Ce sont donc plus de 200 missiles balistiques et de croisière ainsi que des drones qui se sont abattus de nuit sur Israël le 14 avril. Tel Aviv a promis qu’une réponse punitive conséquente sera menée contre l’Iran. Cette dernière n’a pas tardé à son tour à surenchérir et proférer d’autres menaces. La moindre réaction d’Israël contre nos intérêts provoquerait immédiatement une réponse sévère, étendue et douloureuse, selon le gouvernement iranien. L’Occident, embrouillé déjà dans la crise ukrainienne, veut calmer la tension en faisant pression sur le gouvernement israélien. Quelques sanctions timides contre Téhéran ont été décrétées, beaucoup plus pour amadouer Netanyahou que pour punir l’Iran.

Mais au-delà de ces joutes verbales, le régime des mollahs trouve dans cette crise les ingrédients pour alimenter sa haine viscérale contre les États-Unis et Israël, qu’il qualifie de grand et de petit Satan. Dès 1979, Téhéran a cessé de reconnaître l’Etat d’Israël, au profit d’une reconnaissance de l’État de la Palestine. Les relations économiques et les échanges sont depuis suspendus avec l’État hébreu qui importait jusqu’à 40% de sa consommation énergétique de l’Iran. Pendant les premières années de la révolution islamique, la guerre entre l’Iran et l’Irak de Saddam Hussein, qui dura huit ans, a été une aubaine pour Tel-Aviv, contente de voir ses deux rivaux se neutraliser de la sorte.

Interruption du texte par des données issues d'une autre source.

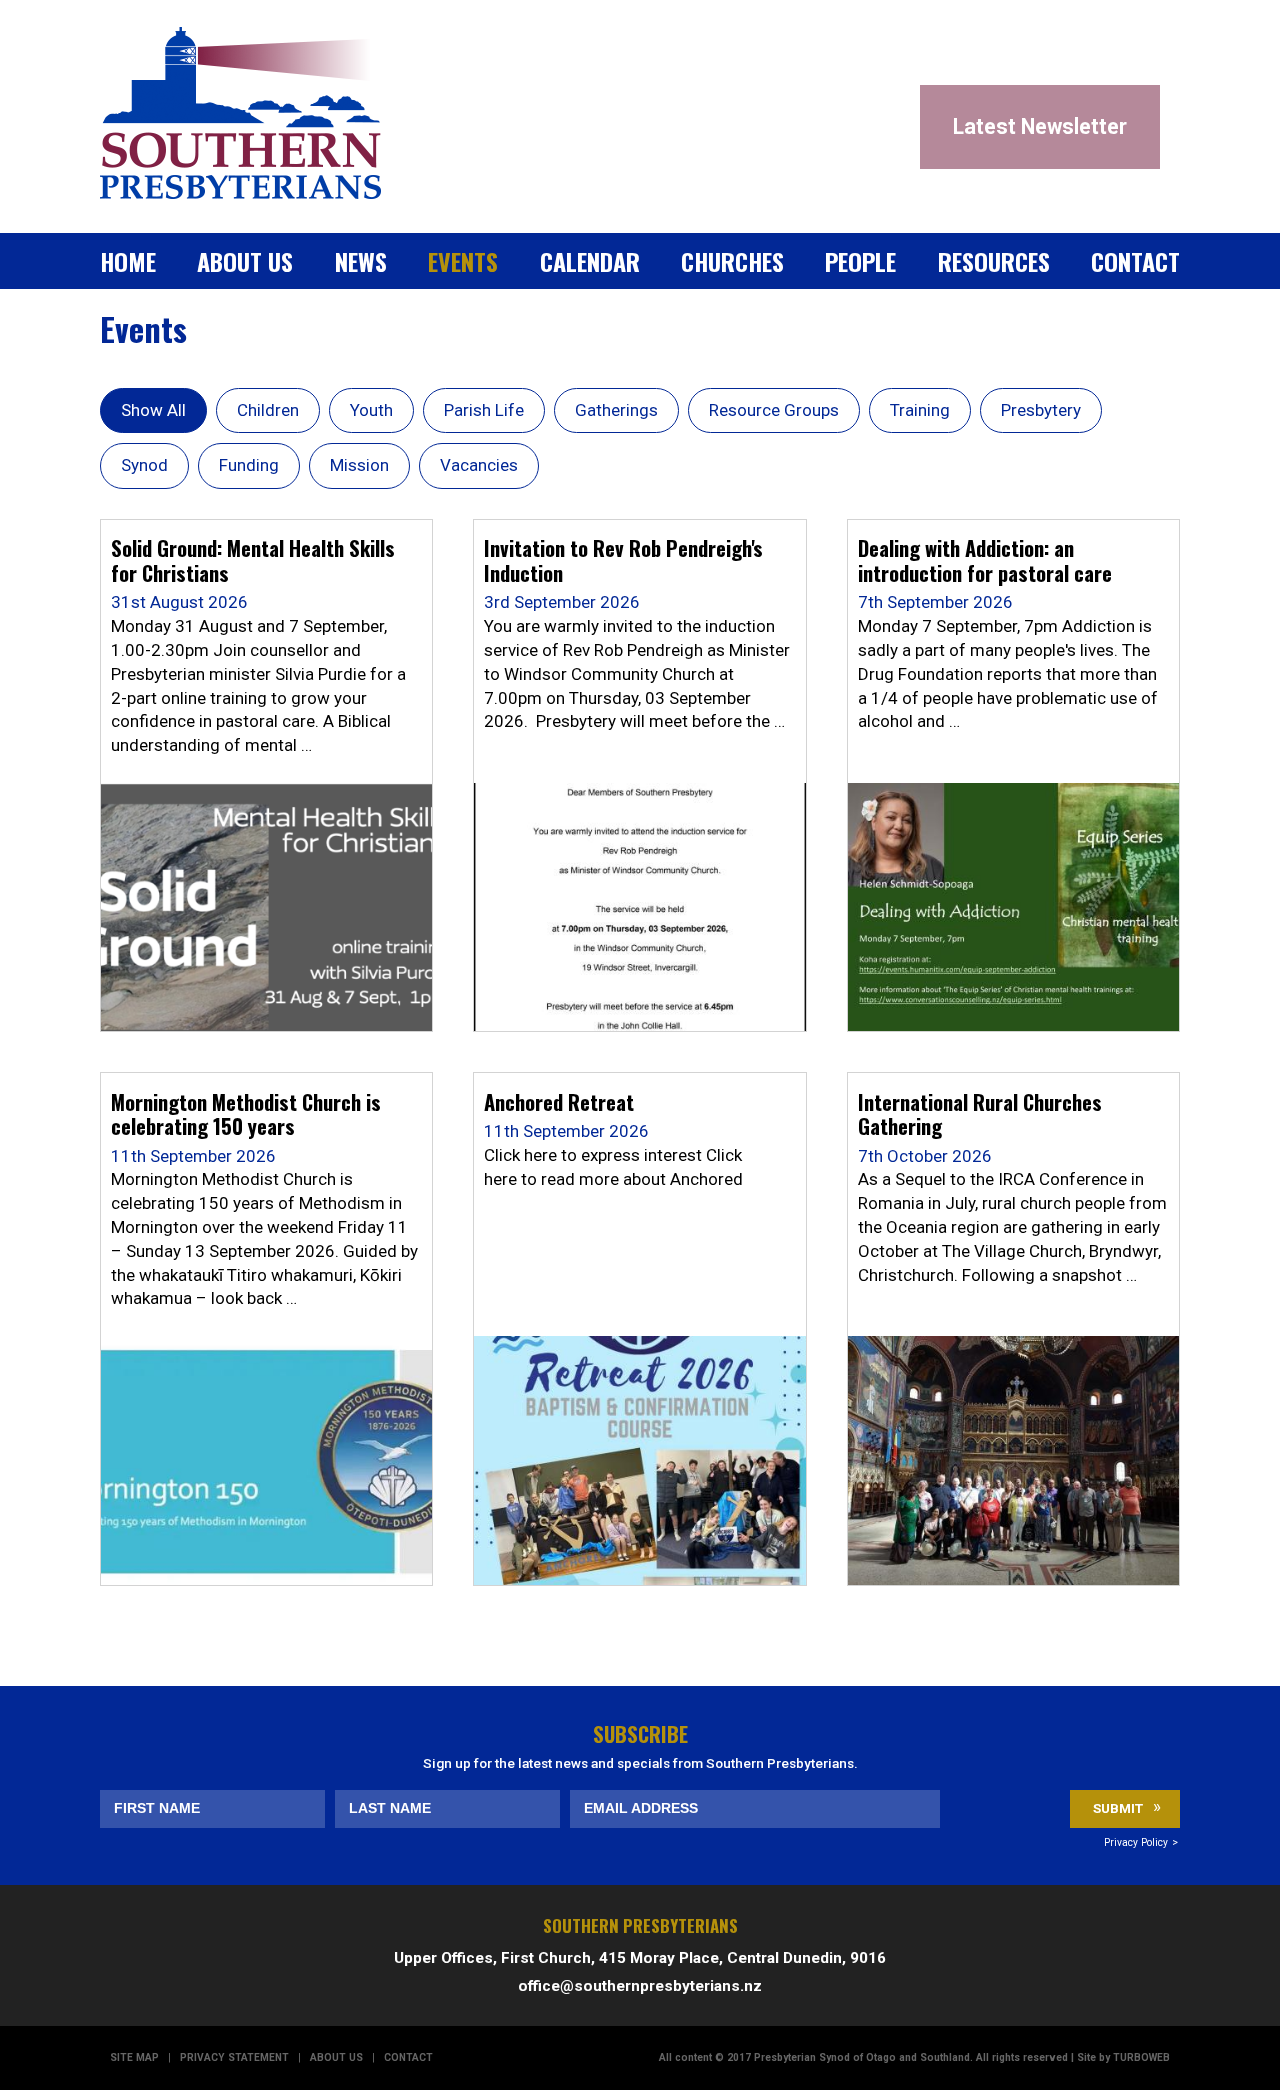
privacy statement (234, 2057)
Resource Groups (774, 410)
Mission (359, 465)
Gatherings (616, 410)
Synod (144, 465)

L’invasion du Liban en juin 1982 par les troupes israéliennes viendra changer cette donne. La défaite des troupes syriennes, alliées de Téhéran, qui y stationnaient a été un tournant dans la vision que se faisait la diplomatie iranienne de son rôle dans la région. Israël a saisi l’occasion de l’attentat contre son ambassadeur à Londres en juin 1982 pour mener une attaque d’envergure, et totalement disproportionnée, contre l’armée syrienne de Hafiz El-Assad qui, pour sa part, soutenait l’Iran dans sa guerre contre l’Irak.

Le régime islamique à Téhéran prend dès lors conscience de l’importance de s’impliquer directement au Liban pour contrer l’influence israélienne et renforcer ses alliances dans le pays du cèdre. Ainsi, le Hezbollah chiite libanais fut créé en 1982 avec l’aide directe de Téhéran mais aussi de Damas. Bien entraîné, armé et financé, il devient par la force des choses, la seule milice disposant d’une armée indépendante et autonome, qui s’impose aussi bien au gouvernement libanais que face à Israël.

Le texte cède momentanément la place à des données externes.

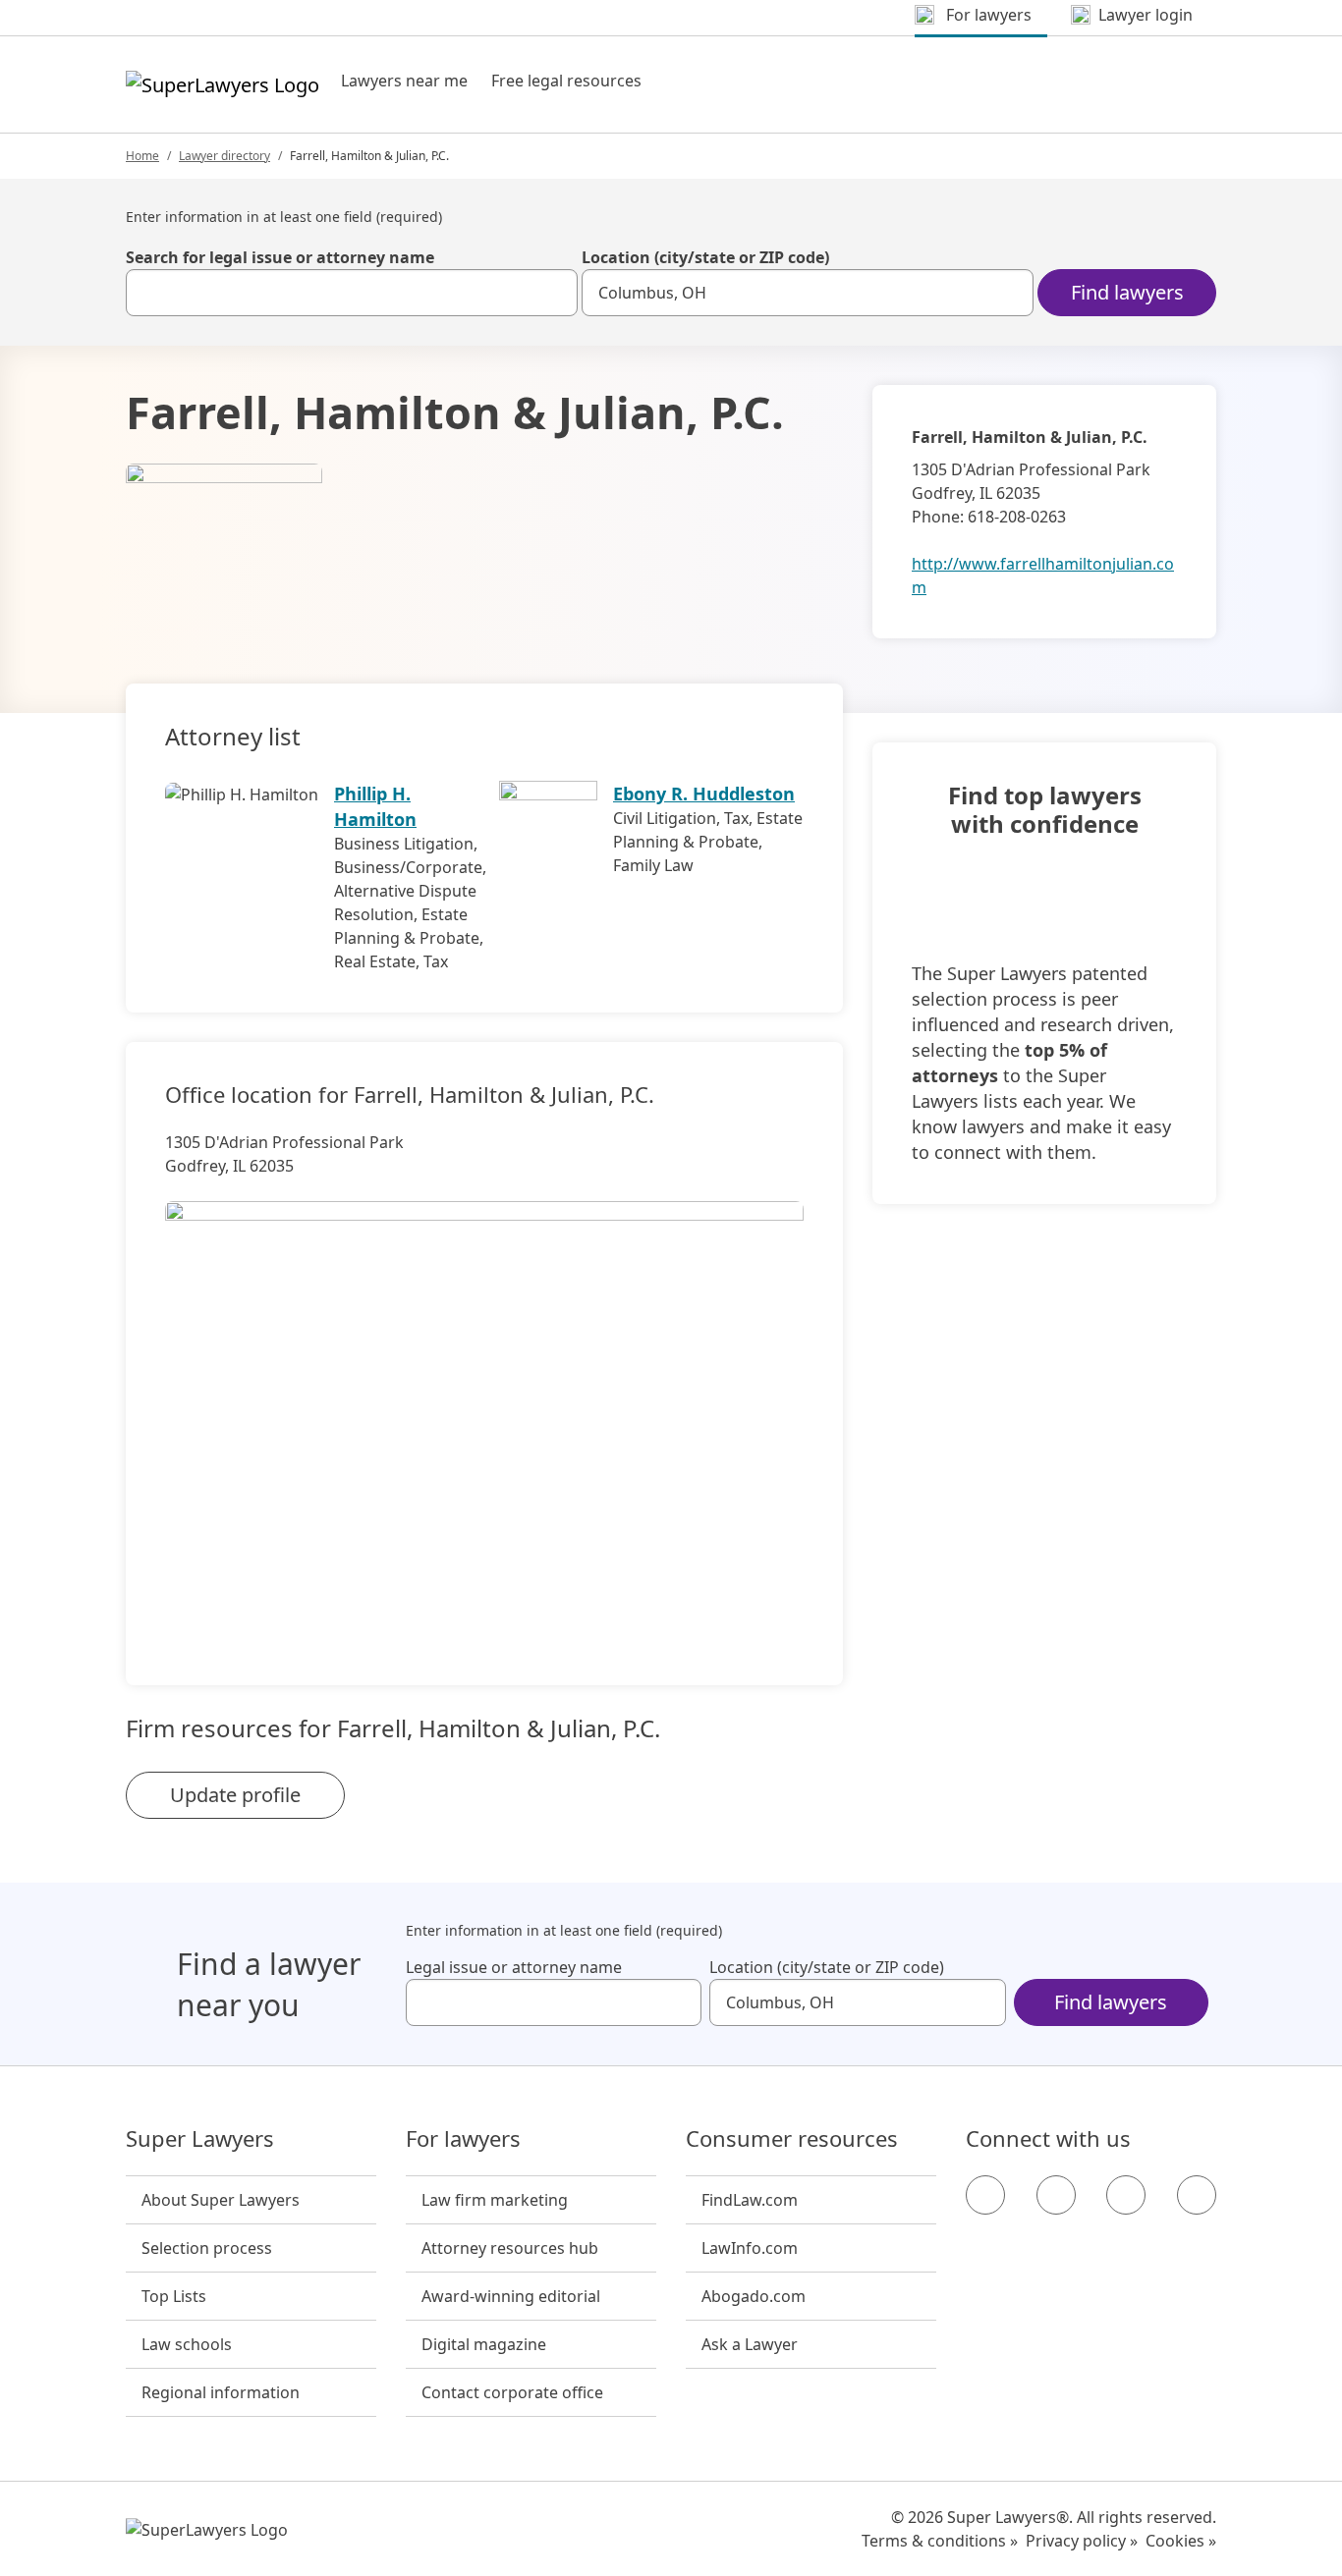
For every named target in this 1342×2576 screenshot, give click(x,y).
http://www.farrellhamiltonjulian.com (1043, 575)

Depuis, le Liban est le théâtre d'une confrontation entre Téhéran et Tel Aviv. Rien n’a changé, ou presque, de nos jours. Le gouvernement israélien de l’époque, dirigé par le Premier ministre Menahem Begin, et son ministre de la Défense Ariel Sharon, avait bien des choses en commun avec le binôme actuel Benjamin Netanyahou et son ministre de la Défense Yoav Galant. Si différence il y a entre ces deux époques, elle se situerait certainement dans la volonté affirmée des responsables israéliens actuels d'en finir une bonne fois pour toutes avec la menace que constitue l’Iran à leurs yeux. Mais le peuvent-ils réellement ?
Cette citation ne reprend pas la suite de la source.